Уходил в загул, начинал пить литрами. Делать этого тихо и пристойно не умел, и окружающим, а в первую голову — жене, становилось попросту жутко. Детина ростом под два метра, с кулаками размером со средний вилок капусты, Витек легко прошибал стены, выбивал окна, швырял и крушил мебель и посуду. Исступленно матерился, ревел дурным голосом, говорил Светке гадости, несколько раз избивал так, что она ходила в синяках и лечила почки.

Все это, естественно, на глазах у ребенка. Правда, дочь не обижал, как бы пьян ни был, за что Светка была благодарна ему иррациональной благодарностью. Бывало, Витек не ночевал дома, и Светка ночи напролет рыдала, потому что была уверена, что муж с другой женщиной. Она страшно его ревновала, хотя и знала, что эти пьяные измены на отношение к ней не влияют, и жену он ни за что не бросит.

О разводе Светка не помышляла. Всплески его пьяной дурной энергии прощала с истинно русской покорностью, которая давно уже стала особенностью национального характера, и которую не способны вытравить ни американские фильмы, ни вошедшие в жизнь новые технологии, ни статьи продвинутых журналистов, ни призывы феминисток. Света понимала и внутренне принимала мужнины метания, не задумываясь о том, что ей-то, в сущности, живется не легче. Только вот женщины не могут позволить себе ни загулов, ни послаблений.

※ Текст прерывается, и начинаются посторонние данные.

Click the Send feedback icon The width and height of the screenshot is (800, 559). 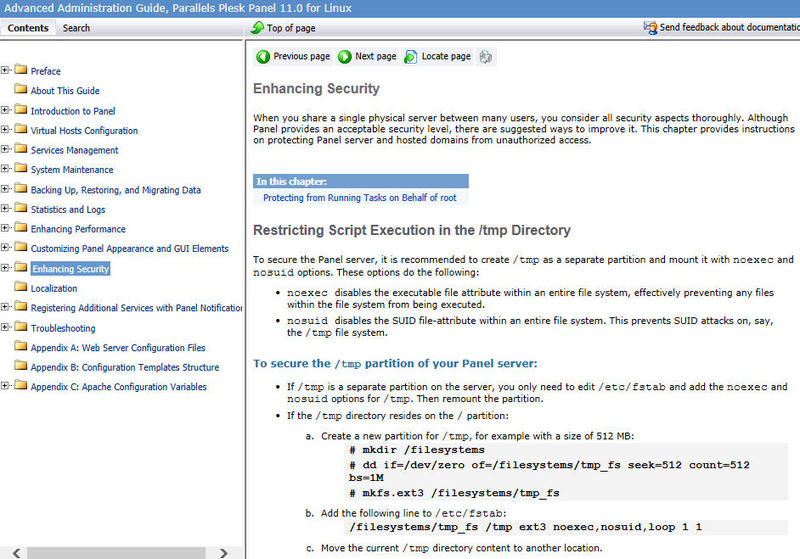(650, 28)
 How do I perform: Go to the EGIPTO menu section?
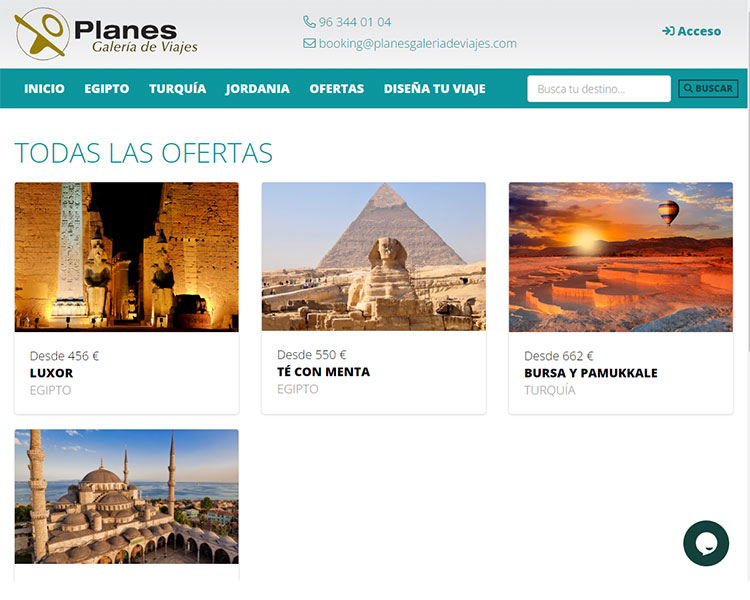[x=107, y=89]
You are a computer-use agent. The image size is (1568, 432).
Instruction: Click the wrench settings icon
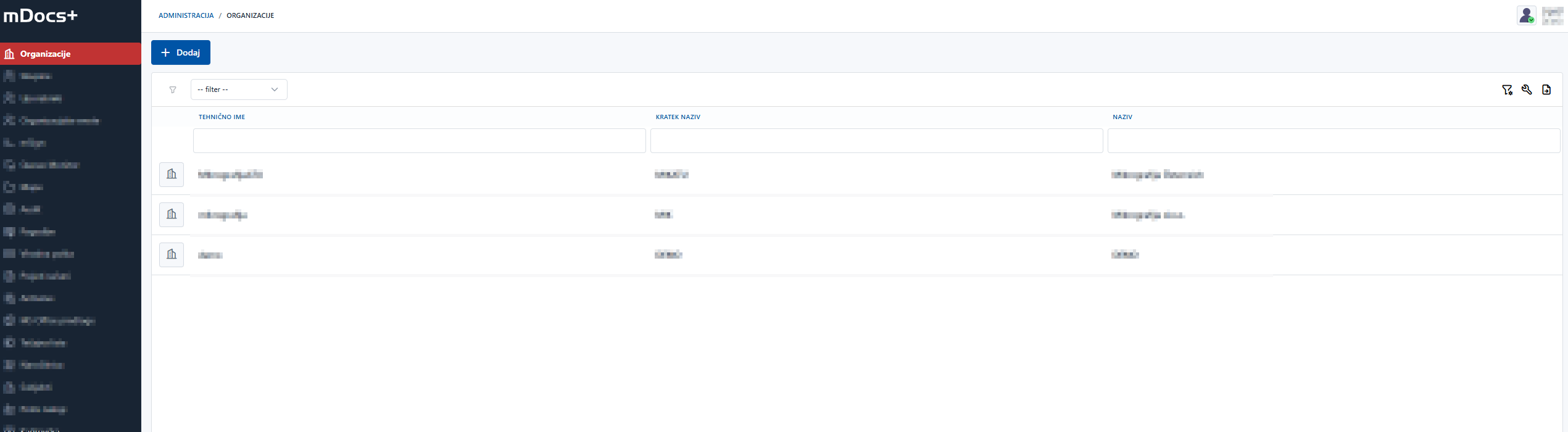(x=1527, y=90)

Выпустив пар, протрезвев и отгулявшись, Витек становился покорным и кротким, трогательно просил прощения, клялся, что это в последний раз (хотя оба прекрасно знали цену таким клятвам). Будь Света более рассудительна, вдумчива и склонна к анализу, она понимала бы, что с годами загулы будут становиться чаще, а промежутки между ними — короче. Что бурные семейные сцены не проходят бесследно для психики Ксюшки. Что Витек, каждый раз обретая прощение, начнет наглеть, позволять себе все больше, и в своей склонности к разрушению заходить все дальше.

Однажды Света сказала Вере с наивной прозорливостью: «Если бы я задумалась о том, как живу, то, наверное, пошла бы и повесилась. Но я не задумываюсь, и поэтому живу хорошо». В этом была вся Светка.

История подруги, по правде говоря, не произвела на нее большого впечатления. Увидев Веру в слезах, она поначалу испугалась, подумала, случилось что-то непоправимое, ужасное. Например, рак или СПИД.

Но поняв, что произошло, успокоилась. В ее понимании, случай был пустячный. Она, разумеется, сочувствовала Вере и негодовала по поводу поведения Марата, но в глубине души не считала случившееся поводом для сильного расстройства. Ну, изменил мужик, ну привел бабу. Но ведь не заявил, что любит другую и собирается разводиться! Из дому не гонит, наоборот, звонит, прощения хочет попросить. Света была уверена, что все у подруги наладится, и не собиралась подливать масла в огонь. Мудро рассудив, что если мириться все равно надо, так зачем долго друг друга терзать, она начала исподволь подталкивать Веру к мысли о прощении.